[Records for locating described items]
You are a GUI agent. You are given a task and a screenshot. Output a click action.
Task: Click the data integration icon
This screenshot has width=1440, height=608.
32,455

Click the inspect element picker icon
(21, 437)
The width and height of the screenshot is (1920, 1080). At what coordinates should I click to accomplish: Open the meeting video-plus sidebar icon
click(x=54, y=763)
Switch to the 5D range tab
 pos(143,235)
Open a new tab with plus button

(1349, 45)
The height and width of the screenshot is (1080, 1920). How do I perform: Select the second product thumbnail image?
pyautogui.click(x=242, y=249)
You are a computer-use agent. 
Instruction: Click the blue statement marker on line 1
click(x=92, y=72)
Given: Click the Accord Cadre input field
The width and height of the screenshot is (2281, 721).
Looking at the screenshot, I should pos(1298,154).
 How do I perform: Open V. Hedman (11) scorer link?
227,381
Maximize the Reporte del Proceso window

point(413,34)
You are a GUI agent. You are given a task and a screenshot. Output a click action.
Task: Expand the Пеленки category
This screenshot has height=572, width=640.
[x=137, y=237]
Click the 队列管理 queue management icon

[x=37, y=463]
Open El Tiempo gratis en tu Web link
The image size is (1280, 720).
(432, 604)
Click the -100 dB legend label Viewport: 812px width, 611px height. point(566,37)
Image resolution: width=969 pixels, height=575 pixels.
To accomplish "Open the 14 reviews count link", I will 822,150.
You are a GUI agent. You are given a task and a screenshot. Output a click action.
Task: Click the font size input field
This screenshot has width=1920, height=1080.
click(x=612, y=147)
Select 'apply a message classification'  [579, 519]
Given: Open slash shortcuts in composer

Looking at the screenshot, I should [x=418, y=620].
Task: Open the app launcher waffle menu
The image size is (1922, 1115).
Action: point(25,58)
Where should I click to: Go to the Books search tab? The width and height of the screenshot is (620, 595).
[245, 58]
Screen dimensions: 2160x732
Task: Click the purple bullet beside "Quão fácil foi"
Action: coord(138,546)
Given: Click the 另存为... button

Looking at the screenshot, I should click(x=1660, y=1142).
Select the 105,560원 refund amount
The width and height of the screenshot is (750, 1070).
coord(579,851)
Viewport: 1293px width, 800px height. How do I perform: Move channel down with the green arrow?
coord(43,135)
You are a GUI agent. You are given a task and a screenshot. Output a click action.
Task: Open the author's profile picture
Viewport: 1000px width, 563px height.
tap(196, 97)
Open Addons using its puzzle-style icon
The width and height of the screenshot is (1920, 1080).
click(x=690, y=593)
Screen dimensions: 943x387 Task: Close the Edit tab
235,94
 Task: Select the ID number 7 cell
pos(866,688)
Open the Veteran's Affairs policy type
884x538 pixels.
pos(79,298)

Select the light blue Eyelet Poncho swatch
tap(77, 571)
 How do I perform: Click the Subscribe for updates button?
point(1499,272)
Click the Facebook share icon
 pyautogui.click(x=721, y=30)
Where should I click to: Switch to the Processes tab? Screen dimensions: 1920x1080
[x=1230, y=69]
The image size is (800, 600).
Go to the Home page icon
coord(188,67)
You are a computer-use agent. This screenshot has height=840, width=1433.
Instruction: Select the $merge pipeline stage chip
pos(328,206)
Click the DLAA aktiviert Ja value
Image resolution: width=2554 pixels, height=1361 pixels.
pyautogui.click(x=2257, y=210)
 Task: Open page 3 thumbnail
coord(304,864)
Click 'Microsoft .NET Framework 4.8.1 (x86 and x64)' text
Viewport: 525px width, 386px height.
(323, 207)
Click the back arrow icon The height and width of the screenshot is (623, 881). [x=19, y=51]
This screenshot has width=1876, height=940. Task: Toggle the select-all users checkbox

Direction: Copy out the lines without any change, starting at the first line of the records and ending at the line that contains "Click the -100", with both of those lines included.

Full response:
You are a GUI agent. You are given a task and a screenshot. Output a click action.
Task: Click the data integration icon
This screenshot has width=1440, height=608.
32,455

Click the inspect element picker icon
(21, 437)
The width and height of the screenshot is (1920, 1080). At what coordinates should I click to accomplish: Open the meeting video-plus sidebar icon
click(x=54, y=763)
Switch to the 5D range tab
 pos(143,235)
Open a new tab with plus button

(1349, 45)
The height and width of the screenshot is (1080, 1920). How do I perform: Select the second product thumbnail image?
pyautogui.click(x=242, y=249)
You are a computer-use agent. 
Instruction: Click the blue statement marker on line 1
click(x=92, y=72)
Given: Click the Accord Cadre input field
The width and height of the screenshot is (2281, 721).
Looking at the screenshot, I should pos(1298,154).
 How do I perform: Open V. Hedman (11) scorer link?
227,381
Maximize the Reporte del Proceso window

point(413,34)
You are a GUI agent. You are given a task and a screenshot. Output a click action.
Task: Expand the Пеленки category
This screenshot has height=572, width=640.
[x=137, y=237]
Click the 队列管理 queue management icon

[x=37, y=463]
Open El Tiempo gratis en tu Web link
The image size is (1280, 720).
(432, 604)
Click the -100 dB legend label Viewport: 812px width, 611px height. point(566,37)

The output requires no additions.